Coisa de momento, criado por Wellington de Oliveira Teixeira entre 10 e 14 -09-2014.
Coisa de momento*, criado entre 10 e 14 -09-2014.

A noite de sábado começava, era a primeira vez que passeava sozinho em Zurique e
aspirava profundamente o perfume da liberdade. A aventura espreitava-o em cada esquina.
O futuro tornava-se de novo um mistério. Voltava à vida de solteiro,
essa vida que anteriormente estava certo de ser o seu destino,
pois era a única em que poderia ser tal qual era realmente.
Vivera acorrentado a Tereza durante sete anos – ela havia seguido com o olhar
todos os seus passos. Era como carregar bolas de ferro amarrada nos calcanhares.
No momento, subitamente, seu passo estava mais leve. Quase voava.
Estava no espaço mágico de Parmênides: saboreava a doce leveza do ser.

(Milan Kundera - A insustentável leveza do ser, p.35-36)


A gente diz coisas sem se dar conta da extensão daquilo que dissemos.
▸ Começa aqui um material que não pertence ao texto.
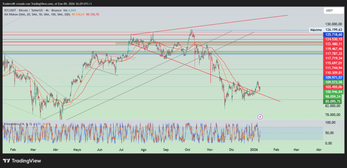Click the red 103.455,06 price tag
This screenshot has width=347, height=168.
point(334,87)
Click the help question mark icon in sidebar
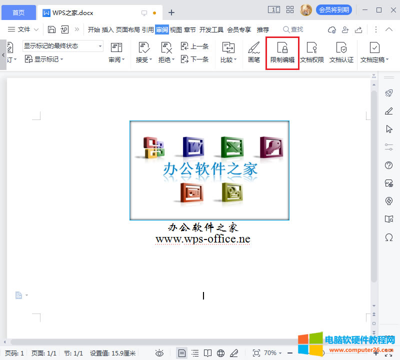Image resolution: width=400 pixels, height=360 pixels. (x=389, y=165)
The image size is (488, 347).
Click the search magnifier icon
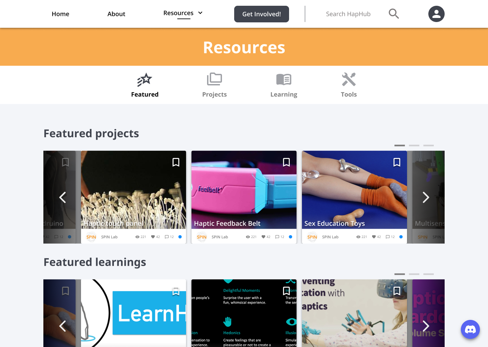tap(393, 14)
Coisa de momento: dimensionado pelo êxtase que atravessou corpo, alma e espírito; que traz à tona o que nunca consegue aflorar além de parcialmente; que faz a palavra humano ganhar verdadeiro sentido. Genuinamente pleno, inescapável, indubitável. Mas, como tudo que é de ordem superior, é como um flash imenso que oblitera tudo o mais que se encontra além do foco do nosso olhar.
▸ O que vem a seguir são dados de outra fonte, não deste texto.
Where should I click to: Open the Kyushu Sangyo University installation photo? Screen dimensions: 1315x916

Depois, com o que chamamos de realidade do dia a dia, aquela magia se esvai por termos que usar os básicos sentidos da sobrevivência. E entramos novamente na matrix para termos as experiências comuns e ansiarmos enormemente por uma nova oportunidade de ultrapassarmos o invólucro que englobou a força vital e nos separou da ordem universal.

Particularidades nos tornam indivíduos, com todo o preço que se paga por isso, em especial a perda da conexão que nos integra ao todo.
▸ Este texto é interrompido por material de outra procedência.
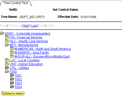Image resolution: width=122 pixels, height=96 pixels.
Task: Click the T002 leaf folder icon
Action: coord(12,79)
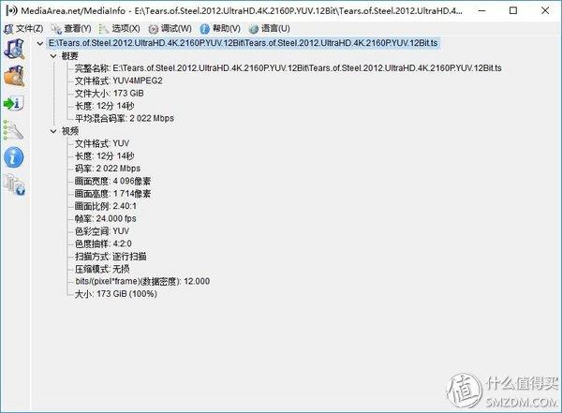
Task: Open the 查看(Y) menu
Action: click(71, 29)
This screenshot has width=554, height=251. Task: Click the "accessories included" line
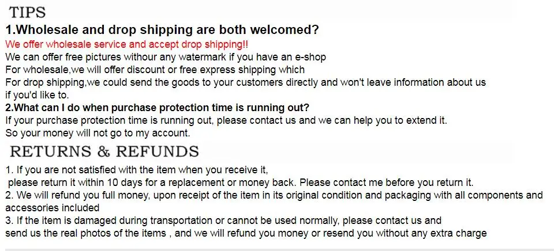pos(53,208)
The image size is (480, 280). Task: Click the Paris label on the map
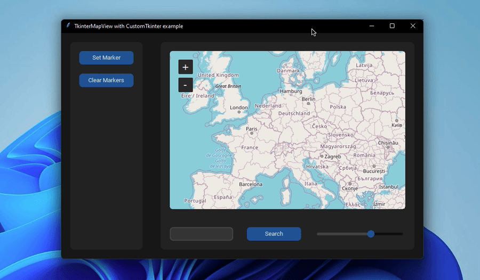point(251,129)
E a gente sobrevive depois de conseguir uma fagulha para nos reincendiar, por um lapso temporal mínimo, e assim propulsionar a sequência dos momentos que se constitui o cotidiano. Só que somos capazes de um espectro muito maior; a amostra grátis que aqueles momentos nos proporcionam confirmam.

Então, isso é seguir em frente: ignorar a eternidade que nos cerca e nos assume em cada gesto. Certamente, seria loucura tentar dar conta dela nesse corpo tão maravilhoso mas tão reduzido ainda no uso de suas capacidades. Por isso, ansiamos experimentar a química fantástica que os sentimentos produzem alterando todos os padrões cerebrais — milhões de vezes superior ao que qualquer droga conseguiria — e vivenciarmos a irrealidade.

Só por isso, mais outra e outra vez, que, continuamente, resolvemos acreditar no eu, na ilusão das percepções. Tudo o mais é reduzido a apenas fantasia de um momento.

A eternidade aqui não valeria um único sequer momento sem este instante mágico, onde se reúne tudo o que se é até que o eu desaparece ou consegue se ultrapassar.

Wellington de Oliveira Teixeira, em 14 de setembro de 2014.

* As pequenas experiências de plenitude ampliada, simultâneas da nulidade do eu, como no êxtase físico ou espiritual, são fundamentalmente o que permite a perpetuação da vontade de produzir novos encontros.